Adaptation to stress involves various mechanisms depending on the intensity, type, and duration of disturbance. Physiological adaptations of the photosynthetic apparatus are commonly seen when plants are exposed to reduced light conditions . To increase productivity under such conditions, plants need to invest energy in a more effective photosynthetic apparatus. Chlorophyll concentrations then increase and the plants will better utilize the reduced light . In our study, such adaptation was seen as a significant decrease in the alpha slope of the light curve in the shading treatments versus the control. No significant effect on the saturating irradiance (Ek) was observed, however, although a strong decreasing trend was seen in the HS treatment. Additionally, both maximum ETR and specific diel gross productivity (g CO2 g DW–1) were significantly reduced in the HS treatment and a trend towards reduction was seen in the LS treatment. In contrast to plant responses to shading, grazed plants normally adapt by increasing the photosynthetic activity of the remaining tissue immediately after grazing in compensation and to stimulate regrowth [45,46]. We found no significant change in photosynthetic performance in the LC treatment versus the control, but we did find significantly higher photosynthetic efficiency in the HC treatment than the control. This suggests an adaptation of the photosynthetic apparatus to compensate for tissue removal. The observed reduction in carbohydrate reserves corresponds closely to the reduction in net productivity. Although there is a significant decrease in starch content in the main storage organ (i.e., the rhizomes), T. hemprichii seems able to cope with and sustain such prolonged stress rather well.
The studied seagrass T. hemprichii displays traits of a species able to adapt physiologically to grazing. Such traits are the possession of storage organs, an ability to translocate resources, and the capacity to increase photosynthetic efficiency . These traits are also advantageous when coping with other types of stressors, such as light reduction. Previous studies have observed a temporal sequence of plant reactions in response to light reduction. First, the photosynthetic performance of the plant adapts. Then changes in growth rate and biomass appear as well as changes in plant morphology , followed by defoliation and shoot mortality [15,49–51]. The magnitude of these effects depends on the strength of the imposed stress . Grazing, depending on its frequency and intensity, can stimulate and enhance plant growth . One way for the plants to compensate for the effects of stress is by using stored reserves in the belowground organs ; however, these reserves are restricted so such compensation cannot be maintained for more than a limited period. The use of stored resources can initially stimulate higher production rates, which will facilitate the investment of energy in developing compensatory morphological features, such as leaf production, a higher growth rate, or larger leaf area, which can in turn help in coping with stress. However, if the effect persists for too long, the resources will be exhausted, as was demonstrated here. Thereby, the plants cannot compensate and instead have to adapt by reducing shoot density and total leaf area .

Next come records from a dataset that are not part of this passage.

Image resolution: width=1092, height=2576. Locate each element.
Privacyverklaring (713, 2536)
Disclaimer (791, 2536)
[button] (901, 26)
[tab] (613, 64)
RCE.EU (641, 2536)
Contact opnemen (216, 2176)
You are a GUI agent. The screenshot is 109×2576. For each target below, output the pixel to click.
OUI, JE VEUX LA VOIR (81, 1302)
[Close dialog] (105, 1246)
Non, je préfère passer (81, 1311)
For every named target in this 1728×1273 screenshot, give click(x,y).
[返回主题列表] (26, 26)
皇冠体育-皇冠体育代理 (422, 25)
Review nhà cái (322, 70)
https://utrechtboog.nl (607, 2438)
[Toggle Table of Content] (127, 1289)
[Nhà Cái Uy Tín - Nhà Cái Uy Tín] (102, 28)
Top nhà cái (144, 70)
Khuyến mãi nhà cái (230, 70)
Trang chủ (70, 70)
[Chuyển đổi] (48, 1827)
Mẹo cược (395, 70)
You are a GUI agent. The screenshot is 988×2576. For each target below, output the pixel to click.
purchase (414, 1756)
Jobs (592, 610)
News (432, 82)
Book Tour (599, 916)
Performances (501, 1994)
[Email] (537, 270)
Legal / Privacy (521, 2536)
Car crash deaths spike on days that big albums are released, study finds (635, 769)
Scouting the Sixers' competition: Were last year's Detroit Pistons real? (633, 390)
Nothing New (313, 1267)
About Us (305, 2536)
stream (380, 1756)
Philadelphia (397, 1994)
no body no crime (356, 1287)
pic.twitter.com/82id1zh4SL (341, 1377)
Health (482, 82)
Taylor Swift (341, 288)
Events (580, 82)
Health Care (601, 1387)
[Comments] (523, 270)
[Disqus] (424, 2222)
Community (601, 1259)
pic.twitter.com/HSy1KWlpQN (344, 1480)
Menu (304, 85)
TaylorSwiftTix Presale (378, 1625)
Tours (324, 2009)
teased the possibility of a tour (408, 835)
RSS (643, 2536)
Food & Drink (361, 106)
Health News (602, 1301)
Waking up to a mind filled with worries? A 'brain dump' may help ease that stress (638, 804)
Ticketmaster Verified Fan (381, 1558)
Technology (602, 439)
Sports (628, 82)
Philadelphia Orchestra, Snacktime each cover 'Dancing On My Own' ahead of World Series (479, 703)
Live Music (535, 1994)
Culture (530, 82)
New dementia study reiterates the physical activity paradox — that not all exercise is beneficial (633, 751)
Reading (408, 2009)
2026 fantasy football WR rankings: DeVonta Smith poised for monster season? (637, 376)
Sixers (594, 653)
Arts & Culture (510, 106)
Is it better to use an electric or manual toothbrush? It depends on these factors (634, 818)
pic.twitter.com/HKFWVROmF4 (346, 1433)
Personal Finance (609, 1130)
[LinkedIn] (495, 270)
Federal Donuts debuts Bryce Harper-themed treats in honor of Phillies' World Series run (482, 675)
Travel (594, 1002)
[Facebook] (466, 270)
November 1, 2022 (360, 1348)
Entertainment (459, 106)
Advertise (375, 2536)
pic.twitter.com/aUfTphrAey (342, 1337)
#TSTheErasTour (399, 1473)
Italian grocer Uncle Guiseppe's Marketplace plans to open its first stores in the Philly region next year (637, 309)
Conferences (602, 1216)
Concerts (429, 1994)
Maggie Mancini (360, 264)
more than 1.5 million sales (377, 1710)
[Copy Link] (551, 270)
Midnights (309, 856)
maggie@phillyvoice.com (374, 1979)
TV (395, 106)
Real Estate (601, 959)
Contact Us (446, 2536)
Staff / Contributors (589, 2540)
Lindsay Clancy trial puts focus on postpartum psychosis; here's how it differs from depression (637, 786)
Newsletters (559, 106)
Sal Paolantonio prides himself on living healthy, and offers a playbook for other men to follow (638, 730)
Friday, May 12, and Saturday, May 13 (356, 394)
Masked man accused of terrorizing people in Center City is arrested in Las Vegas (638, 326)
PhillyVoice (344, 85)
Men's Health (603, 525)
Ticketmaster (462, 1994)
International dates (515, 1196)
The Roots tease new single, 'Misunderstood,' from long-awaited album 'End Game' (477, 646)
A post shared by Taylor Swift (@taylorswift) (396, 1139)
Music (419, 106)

During the study, both plant biomass and morphology were somewhat Faffected by all disturbed treatments. The reduction in aboveground biomass observed in the two shading treatments was a combined effect of reduced leaf numbers (defoliation) and the reduced width of remaining leaves, as is obvious in the HS treatment. Intensified leaf shedding as well as reduced leaf width and length have been observed in some species of seagrass in response to shading [15,49,51,55], although the effects may vary considerably . Shading did not cause a significant change in either leaf length or above- to belowground ratio in our study, although such responses have been observed in other seagrass species during reduced light conditions [49,57–59]. These types of morphological responses vary with species, but decreased self-shading as a consequence of the thinning of dense seagrass stands has generally been seen as an adaptation to reduced light conditions [15,49,50,55,57]. When comparing the length of the third mature leaf in each treatment, both clipping treatments resulted in much shorter leaves (i.e., leaves that regrew after the clipping) than in the control. This could be a result of the reduced growth rate, but also could indicate reduced shoot height as an adaptation to the constant clipping and reduction of resources. Leaves of seagrass exposed to clipping were narrower in both intensity-level treatments. Such an effect has previously been observed in T. testudinum  exposed to turtle and fish grazing, while a study of T. hemprichii found no effect of clipping on leaf width . Contrary to other studies of T. testudinum [49,51,55], in the present study seagrass shoot density was affected only by the HC treatment, while no effect was seen in the shading treatments. However, this could be yet another species-specific plant response and also an indication of the better resistance of T. hemprichii to stress.
Effects on growth and the allocation of resources
Reduction of plant growth was observed in the two shading treatments and in the HC treatment. Shoot-scale effects were visible in the high-intensity treatments only, but when taking into account the morphological changes and scaling up to areal production, the effect of the LS treatment was also significant. Similar to the present study, Alcoverro and Mariani  found no significant reduction in the growth of T. hemprichii after four months of clipping the tops of the leaves (comparable to the LC treatment in the present study), possibly explained by allocation of stored energy resources. The reduction in TSC resources observed here could be the result of the prolonged support of growth by the stored resources. Reduced productivity in shaded green tissue could be compensated for by relocation of stored resources from underground tissue [29,61]. Although the starch content of the rhizomes decreased in the two clipping treatments, the LC treatment had no effect on the TSC content of the rhizomes. Effects on starch are generally species specific and even site or season specific  and depend on the ability of the plants to translocate stored reserves and nitrogen from the rhizomes to support and maintain plant growth [29,61]. Several studies have illustrated how stress factors trigger the use of stored reserves in seagrasses [63,64]. The translocation of carbohydrates from neighbouring shoots and the ability to support growth are important advantages of plants, such as seagrasses, with clonal vegetative growth. Species such as T. hemprichii with large underground biomass can support growth during long periods of stress . For example, increased growth is a known response of plants following grazing . Lepidochronology also revealed the effect of prolonged stress, which was most evident in the HC treatment, where older shoots were generally much shorter than in all other treatments. The younger shoots showed signs of increased compensatory growth in the two shading treatments, probably supported by the remaining carbohydrate reserves in the rhizomes.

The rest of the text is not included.